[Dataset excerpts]
- - - -

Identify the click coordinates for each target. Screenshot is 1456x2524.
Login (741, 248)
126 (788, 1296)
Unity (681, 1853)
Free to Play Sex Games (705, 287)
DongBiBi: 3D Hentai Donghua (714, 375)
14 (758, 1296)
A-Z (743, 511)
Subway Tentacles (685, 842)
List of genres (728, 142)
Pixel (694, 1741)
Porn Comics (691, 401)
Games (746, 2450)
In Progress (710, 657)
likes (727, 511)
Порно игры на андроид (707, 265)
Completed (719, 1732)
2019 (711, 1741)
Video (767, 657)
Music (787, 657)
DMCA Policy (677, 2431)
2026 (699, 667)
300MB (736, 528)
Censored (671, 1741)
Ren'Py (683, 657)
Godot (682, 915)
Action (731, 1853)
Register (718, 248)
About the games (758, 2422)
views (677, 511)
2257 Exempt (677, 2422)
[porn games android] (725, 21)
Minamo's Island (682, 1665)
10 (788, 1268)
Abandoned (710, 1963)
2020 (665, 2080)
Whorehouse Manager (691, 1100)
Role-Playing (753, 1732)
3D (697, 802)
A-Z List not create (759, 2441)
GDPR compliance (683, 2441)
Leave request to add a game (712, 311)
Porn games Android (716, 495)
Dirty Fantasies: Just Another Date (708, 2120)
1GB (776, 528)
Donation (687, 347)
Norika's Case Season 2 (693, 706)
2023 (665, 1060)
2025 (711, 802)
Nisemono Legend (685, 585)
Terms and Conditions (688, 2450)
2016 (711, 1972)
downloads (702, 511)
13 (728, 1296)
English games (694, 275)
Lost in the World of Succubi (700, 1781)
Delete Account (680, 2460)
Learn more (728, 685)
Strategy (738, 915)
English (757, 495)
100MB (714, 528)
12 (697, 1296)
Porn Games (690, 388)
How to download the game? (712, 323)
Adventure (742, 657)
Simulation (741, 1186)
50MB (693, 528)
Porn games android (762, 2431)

- - - -

What is required => Reproduce the data. Match each line exactly.

Exercise answer =>
Identify the click coordinates for each target. Screenshot is 1456x2524.
Login (741, 248)
126 (788, 1296)
Unity (681, 1853)
Free to Play Sex Games (705, 287)
DongBiBi: 3D Hentai Donghua (714, 375)
14 (758, 1296)
A-Z (743, 511)
Subway Tentacles (685, 842)
List of genres (728, 142)
Pixel (694, 1741)
Porn Comics (691, 401)
Games (746, 2450)
In Progress (710, 657)
likes (727, 511)
Порно игры на андроид (707, 265)
Completed (719, 1732)
2019 (711, 1741)
Video (767, 657)
Music (787, 657)
DMCA Policy (677, 2431)
2026 (699, 667)
300MB (736, 528)
Censored (671, 1741)
Ren'Py (683, 657)
Godot (682, 915)
Action (731, 1853)
Register (718, 248)
About the games (758, 2422)
views (677, 511)
2257 Exempt (677, 2422)
[porn games android] (725, 21)
Minamo's Island (682, 1665)
10 (788, 1268)
Abandoned (710, 1963)
2020 (665, 2080)
Whorehouse Manager (691, 1100)
Role-Playing (753, 1732)
3D (697, 802)
A-Z List not create (759, 2441)
GDPR compliance (683, 2441)
Leave request to add a game (712, 311)
Porn games Android (716, 495)
Dirty Fantasies: Just Another Date (708, 2120)
1GB (776, 528)
Donation (687, 347)
Norika's Case Season 2 (693, 706)
2023 (665, 1060)
2025 (711, 802)
Nisemono Legend (685, 585)
Terms and Conditions (688, 2450)
2016 (711, 1972)
downloads (702, 511)
13 (728, 1296)
English games (694, 275)
Lost in the World of Succubi (700, 1781)
Delete Account (680, 2460)
Learn more (728, 685)
Strategy (738, 915)
English (757, 495)
100MB (714, 528)
12 (697, 1296)
Porn Games (690, 388)
How to download the game? (712, 323)
Adventure (742, 657)
Simulation (741, 1186)
50MB (693, 528)
Porn games android (762, 2431)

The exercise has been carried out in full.